Cuando conocía la Ermita, al tercer día, Taner me dijo que tenía que salir a la ciudad por un malestar dental y que regresaba al otro día, me dio indicaciones sobre a qué hora se prendía el incienso y a qué hora había que repicar las campanas, y me dio las llaves de la puerta principal. Esa misma noche cometí sacrilegio, pues se me antojó fumar en el lugar más sagrado del lugar: el sitio de oración y el más emblemático de la Ermita, pues cuenta con un gran vitral que da al majestuoso volcán. Y esa misma noche de sacrilegio, viendo cómo caía la oscuridad, me retiré de ese espacio y me fui a Monserrat. Como era febrero, empezó un fuerte aire, era obvio, la Ermita está construida donde habita Ehécatl y Tláloc; pero el aire era tal que golpeteaba las ventanas, nunca en la zona había sentido tanto aire. Lo sorprendente fue que, al salir y querer contacto con la deidad del aire ¡casi me voy de culo por lo que vi! Cientos de termitas revoloteaban por lo alto, sobretodo alrededor de los altares donde había veladoras prendidas. ¡Neta que sentí miedo!, por lo que fui y le dije a la jefa lo que estaba pasando, pues en mi barrio, cada que aparecían esas mariposas negras, decían que era de mala suerte. La pachequez que traía se volvió paniqueada, pero, como Diana la directora de arte de la filmación ya estaba junto a mí, traté de asimilarlo rápidamente. Al otro día, al amanecer, un chinguero de termitas yacían muertas por toda la Ermita, era una escena digna de Alfred Hitchcock, por lo que me tocó barrer esa misma mañana, obvio barriendo y fumando.
La última noche que pasé en esa Ermita también fue la última vez que vi al padre Taner. Recuerdo que era día del Buen Pastor.

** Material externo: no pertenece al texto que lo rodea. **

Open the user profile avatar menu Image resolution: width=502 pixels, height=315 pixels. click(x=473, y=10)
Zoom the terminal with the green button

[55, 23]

Ese día llegaron autobuses con devotos desde la CDMX para estar presentes en la ceremonia que el padre Jerónimo y propietario de la Ermita hacía en el río, al más puro sincretismo entre el pensamiento católico y la ideología prehispánica. Una misa digna de admirar. Después de la liturgia se llevó a cabo una comida entre todos los asistentes y, al terminar el día, ya cuando nos estábamos despidiendo del lugar y, como lo hacíamos siempre, ofrendábamos el humo celestial de la marihuana en la cueva donde se le ritualizaba a Tláloc hace muchos años, se nos acercó el padre Taner y nos preguntó si le podíamos dar un raid a la CDMX, y agregó que su madre estaba a punto de fallecer y tenía que trasladarse hasta Atlacomulco. Dijimos que sí y subimos al carro para arrancar rumbo a Xochimilco. Ahí me despedí de él y de los beneficios que me daba la Ermita, jamás lo volví a ver.
La siguiente vez que llegué a la Ermita, dos meses después, pregunté por él al Fray Jerónimo y me respondió –¡pues si tú te lo llevaste! No respondí. Caminé hacia la parte del fondo, donde se encuentra la cueva sagrada, y le ofrendé un porro celestial de marihuana a la deidad.